WRITTEN TASK: Could you format the lines below as a JSON list of strings, one string per line, with blank lines skipped and the pictures left out?

Screen-element location records
===

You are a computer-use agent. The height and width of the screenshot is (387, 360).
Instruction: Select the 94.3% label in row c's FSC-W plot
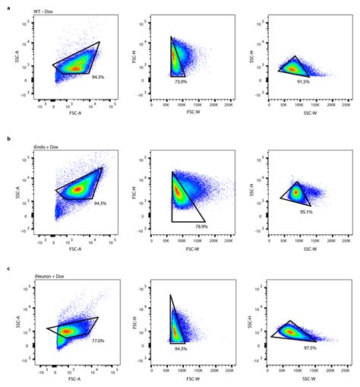click(181, 349)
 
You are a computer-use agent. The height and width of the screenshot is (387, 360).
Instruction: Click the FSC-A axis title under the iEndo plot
click(75, 248)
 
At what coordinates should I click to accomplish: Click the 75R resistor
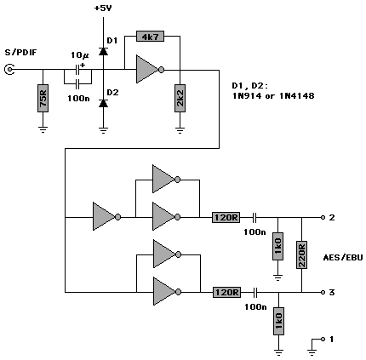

===

PROBLEM SOLUTION:
[
  "You are a computer-use agent. The height and width of the screenshot is (387, 360).",
  "Instruction: Select the 94.3% label in row c's FSC-W plot",
  "click(181, 349)",
  "You are a computer-use agent. The height and width of the screenshot is (387, 360).",
  "Instruction: Click the FSC-A axis title under the iEndo plot",
  "click(75, 248)",
  "At what coordinates should I click to accomplish: Click the 75R resistor"
]